Primary Sources: the Dream-Quest of Unknown Kadath 24, WAR
We’re in the home stretch now, believe it or not. Just three entries after this one. I had wanted to get all of PS: DQUK done in May, but such is life.
The black galley, crewed by ghouls and with a hold full of night-gaunts, sets out from the harbor at ruined Sarkomand. Somehow Carter knows how to get the ship from Sarkomand to the barren island which is the moonbeasts’ primary base on the early Dreamlands; they reach it in a single day and night of rowing.
They can tell they’ve gotten close, because they can hear the howling, the terrible noises that emanate from the island. All the ghouls freak out, especially the three who spent time as moonbeast prisoners. Carter and Pickman and the others settle on a dawn assault, so the ship lay to under the phosphorescent clouds to wait for the dawn of a greyish day when the light was ample and the howlings still. The ship circles around the island, looking for the hidden harbor on its south side, which the trio of ex-prisoners described.
The island seems to be all a single great rock, steep cliffs, no other features. But that’s deceptive; there are bulging walls of queer windowless dwellings, as well as likewise easily-missed low railings guarding travelled highroads. Access to the harbor involves getting around a series of upthrust rocks jutting out from the headlands about it, steering carefully through the flume-like strait and into the stagnant putrid harbour beyond.
Inside the concealed harbour, it’s plain the island is indeed a warren of moonbeast activity. We’re talking multiple ships already docked, we’re talking a hundred or more of Lengese slaves loading and unloading crates, we’re talking a small stone town hewn out of the vertical cliff above the wharves. The crowd of workers assume Carter’s ship is just the usual supply run, since it is a moonbeast black galley after all, and the ghoul crew from a distance resembles the Lengese slaves who would normally be sailing it.
Carter, Pickman, et cetera have cooked up the following plan:
1) Dock the galley.
2) Open up the hold and let loose the night-gaunts.
3) Retreat into the harbor and watch the night-gaunts kill or capture everything on the island.
4) Wave at the night-gaunts as they decide they can fly over ocean after all and they all fly back to the underdark, there to feed any surviving prisoners to Gugs or ghasts or whatever.
It’s an optimistic plan! And it pretty much works. The workers onshore rumble with confusion when the galley approaches. Intuitive as ever, Carter [sees] that the motions of the galley had begun to excite suspicion. Evidently the steersman was not making for the right dock. Plus there’s the whole ghoul crew thing, that wasn’t going to get a pass forever.
Hilarious interlude, as the moonbeast solution for dealing with the invasion is to get a great pole and try push off the invading ship, just shove it back from the wharves so it can’t land. Also hurled javelins. However Operation ENDURING POLE does not thwart the assault. The galley gets close enough to open up its hatches and loose the night-gaunts, and then it’s night-gaunt on moonbeast action!
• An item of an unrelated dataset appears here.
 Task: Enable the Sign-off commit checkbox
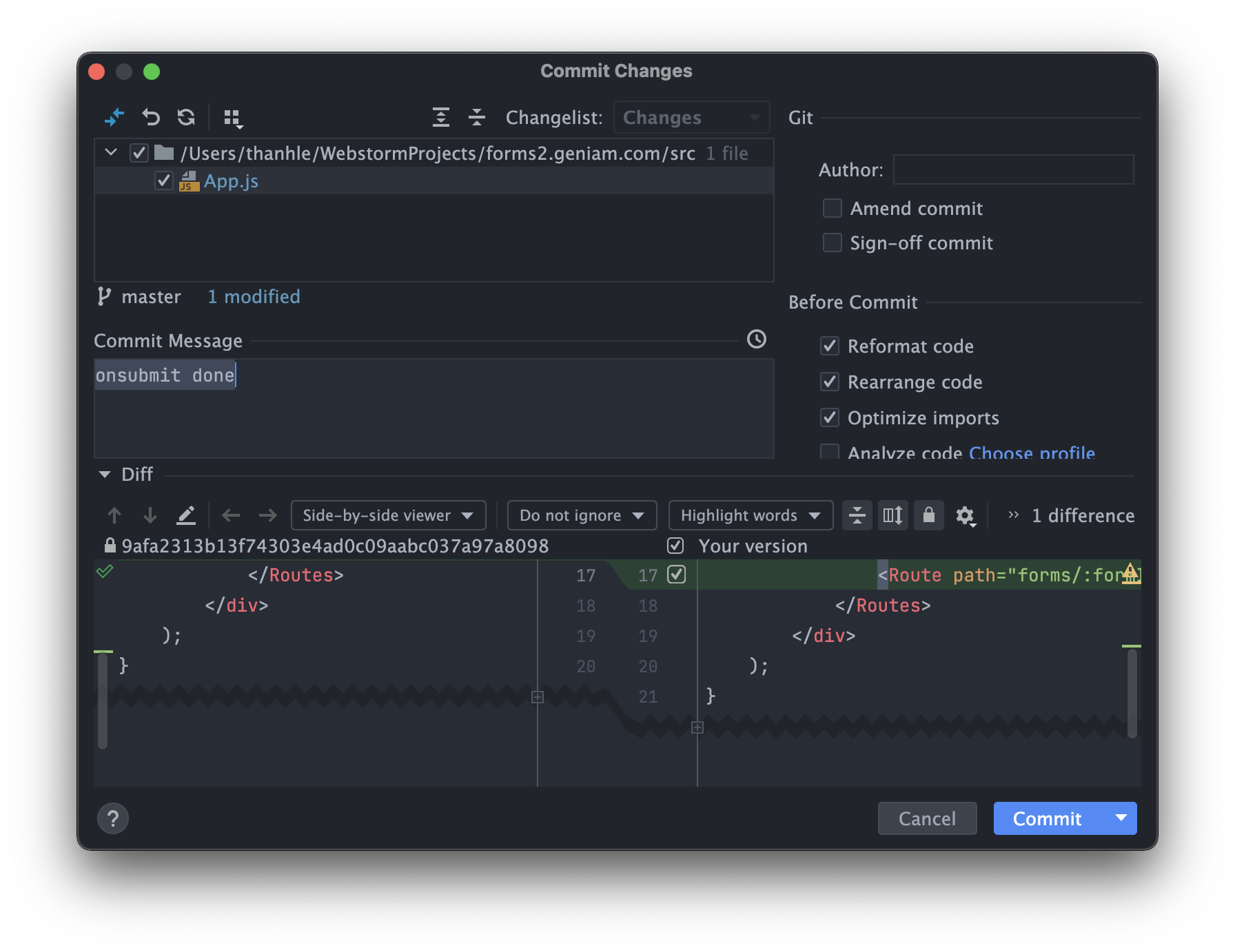(833, 243)
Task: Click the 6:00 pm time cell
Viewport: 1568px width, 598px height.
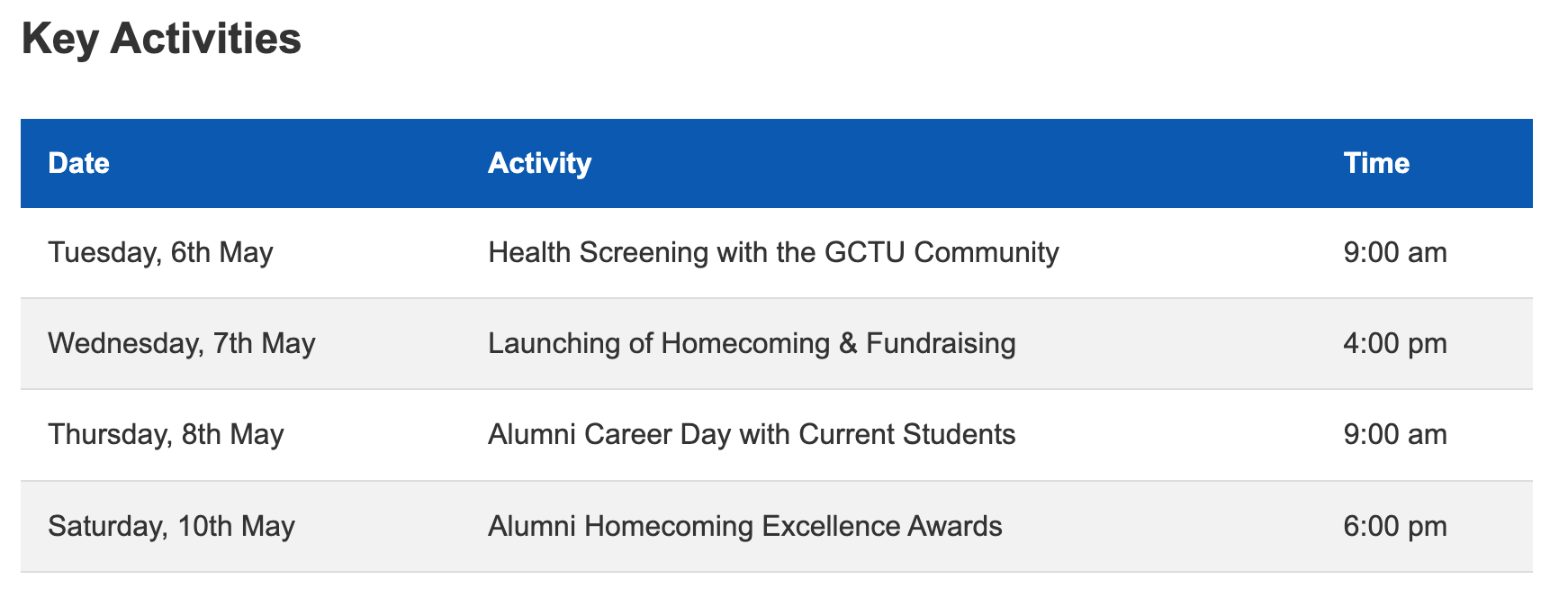Action: point(1395,525)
The ghouls row the ship back out into the harbor, and wait a few hours, and then a few more. Day turns to dusk turns to night, and just before dawn a great cloud of night-gaunts rises up from the island and takes off northeast towards Sarkomand. So Carter and the ghouls land the galley again, and spend a day exploring and looting the little town.
Carter finds a temple very similar to the one housing the High-Priest, from whom he fled, complete with a mysterious bronze door which probably leads to strange dark tunnels and the underdark and Sarkomand again, but doesn’t open it or investigate. Some of the ghouls find a warehouse entirely full of rubies, but when the ghouls found they were not good to eat they lost all interest in them. They also find a hogshead of potent moon-wine, which they transfer into the galley with the intention of trading it away in the future.
As the fun of looting winds down, a new ship appears! It’s a black galley, much like the one the ghouls arrived in. It gets as far as the harbor before the moonbeasts and Lengese slaves aboard notice the island had fallen under ghoul occupation, and then the ship turns around and leaves.
At first Carter figures that’s all she wrote, but no, it turns out the black ship circled around to the other side of the island and disgorged an unexpectedly large mass of moonbeasts and Lengese slaves, who march over the top of the island and attempt to liberate the village. They coordinate with a second ship that does the same thing, so, big pile of dudes. The ghouls march up into the island’s interior, to head them off.
Lovecraft spends considerably more effort describing this battle than he does any other previous battles, but we’re winding it up so, let’s just say: long story short, the ghouls win. They have superior numbers and also manage to outmanuever the moonbeasts.
After the battle, Pickman and Carter and the ghouls regroup aboard their ship. They count noses and determine they suffered about 25% casualties. Because Pickman is a gentleman, the wounded ghouls are not killed and eaten (nothing is said about the ghouls who died of their wounds, though).
Rather than stay on the island and maybe deal with another invasion from out that mysterious bronze door, they return to Sarkomand, where they meet up with a few night-gaunts that have stuck around waiting for them.